» DATASET

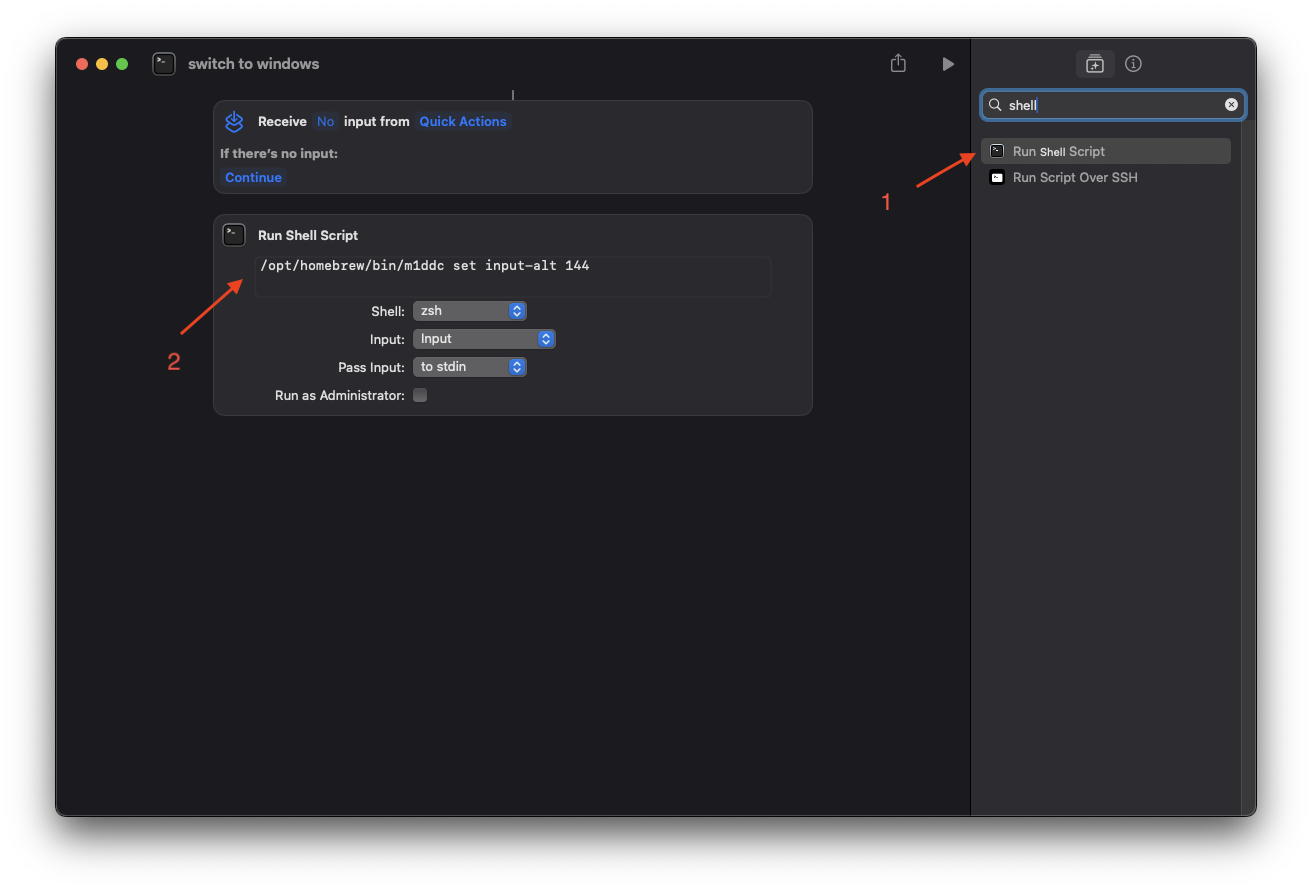Click the Receive input icon in the first action
The height and width of the screenshot is (890, 1312).
(x=234, y=122)
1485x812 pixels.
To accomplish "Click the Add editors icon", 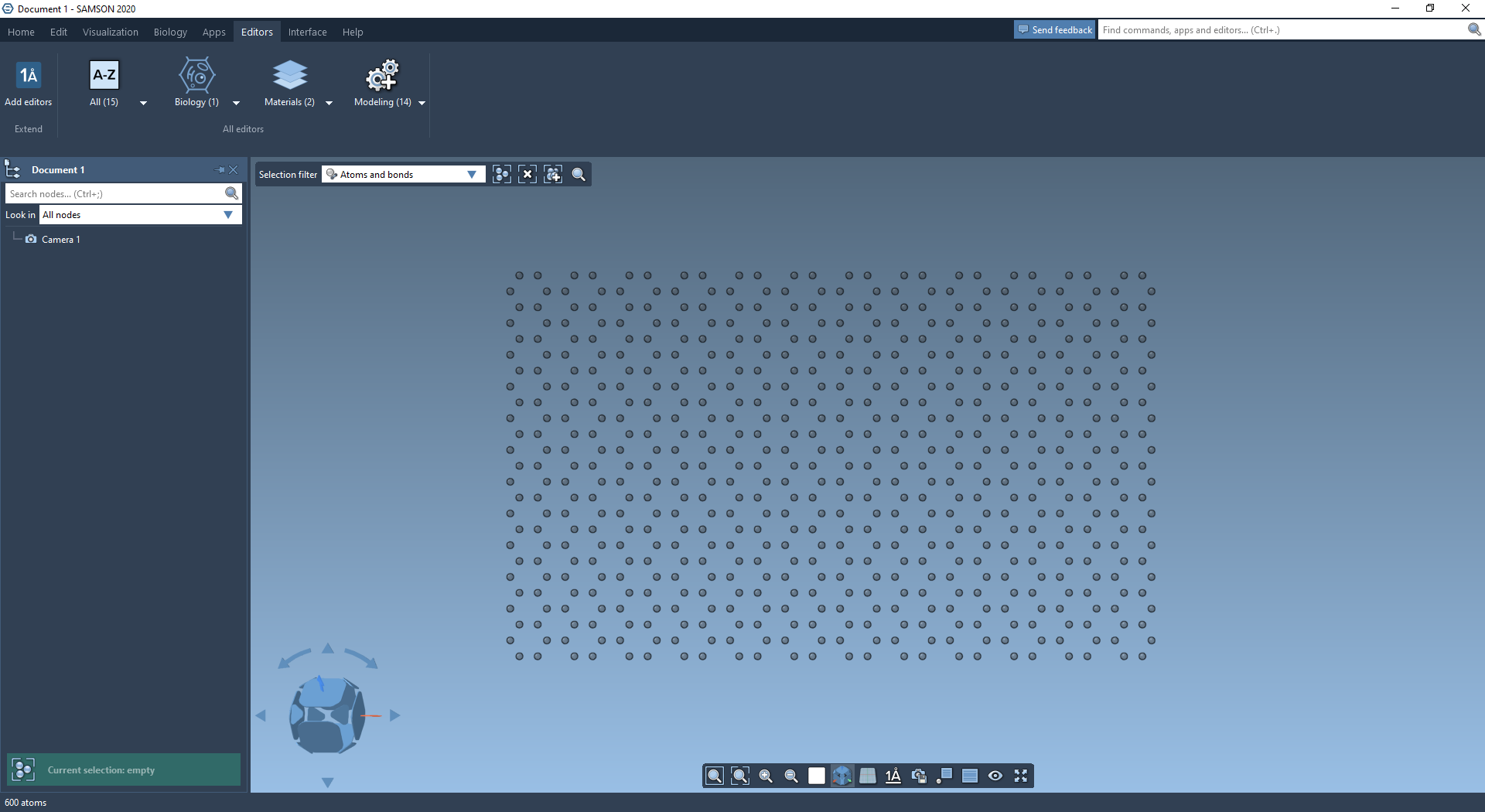I will (x=28, y=76).
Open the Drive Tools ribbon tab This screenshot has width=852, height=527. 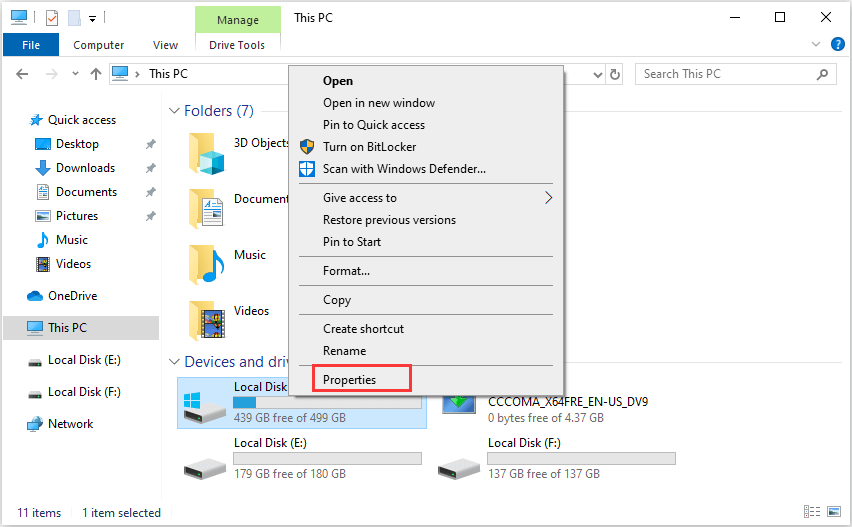click(237, 45)
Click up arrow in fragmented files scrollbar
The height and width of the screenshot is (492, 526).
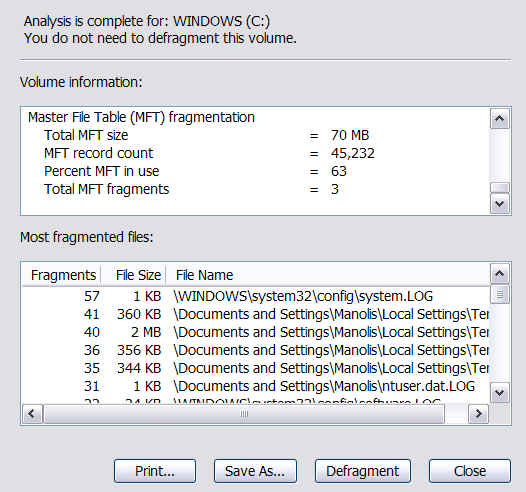tap(499, 274)
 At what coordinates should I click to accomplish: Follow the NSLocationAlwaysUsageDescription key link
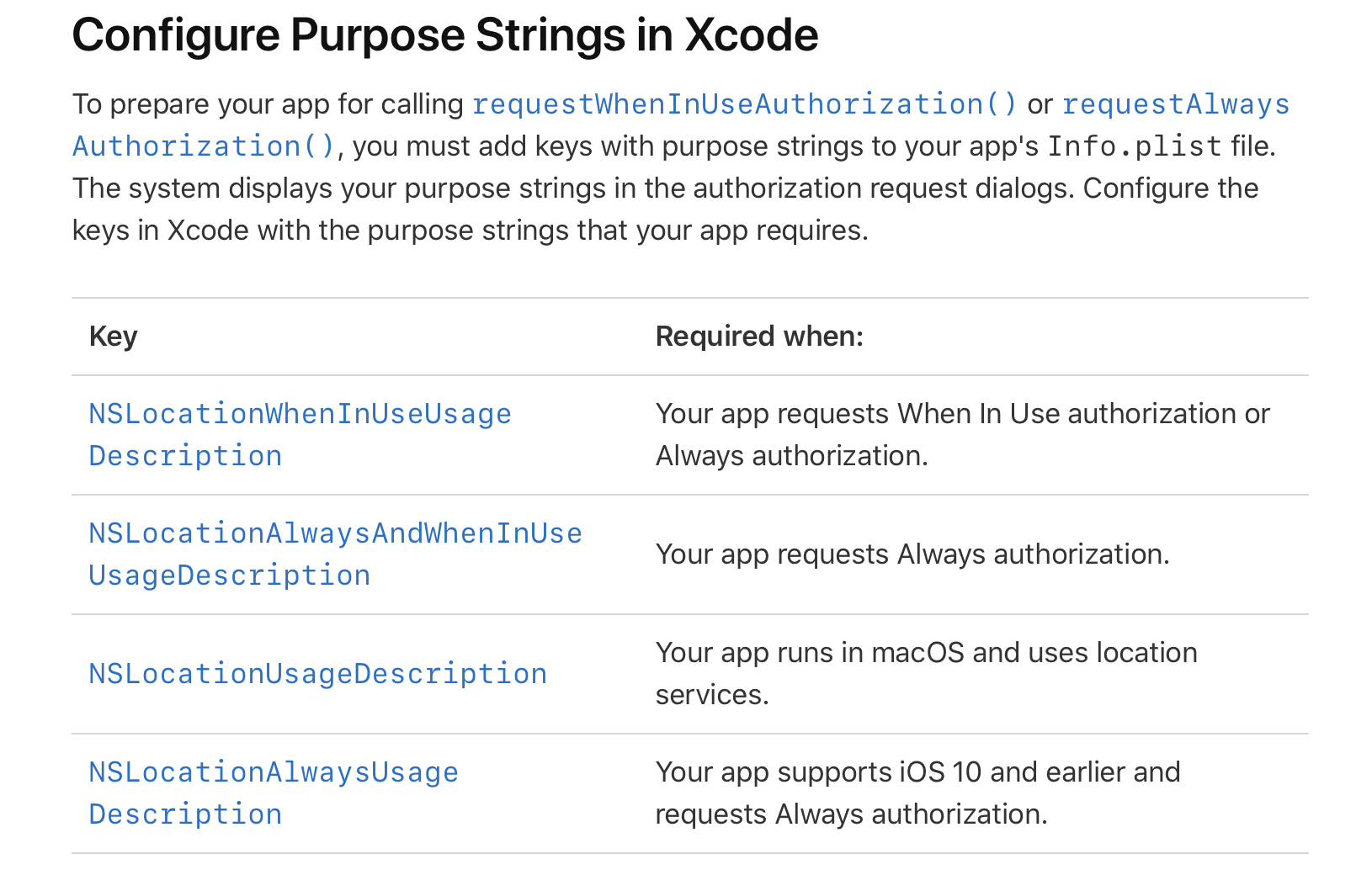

» REQUIRED WORK
Where the line containing "Click up arrow in fragmented files scrollbar" appears, begin writing out the lines word for word, and continue through the last line of the data, leaving out pictures.

» REPLY TO THE TASK
Click up arrow in fragmented files scrollbar
The height and width of the screenshot is (492, 526).
tap(499, 274)
 At what coordinates should I click to accomplish: Follow the NSLocationAlwaysUsageDescription key link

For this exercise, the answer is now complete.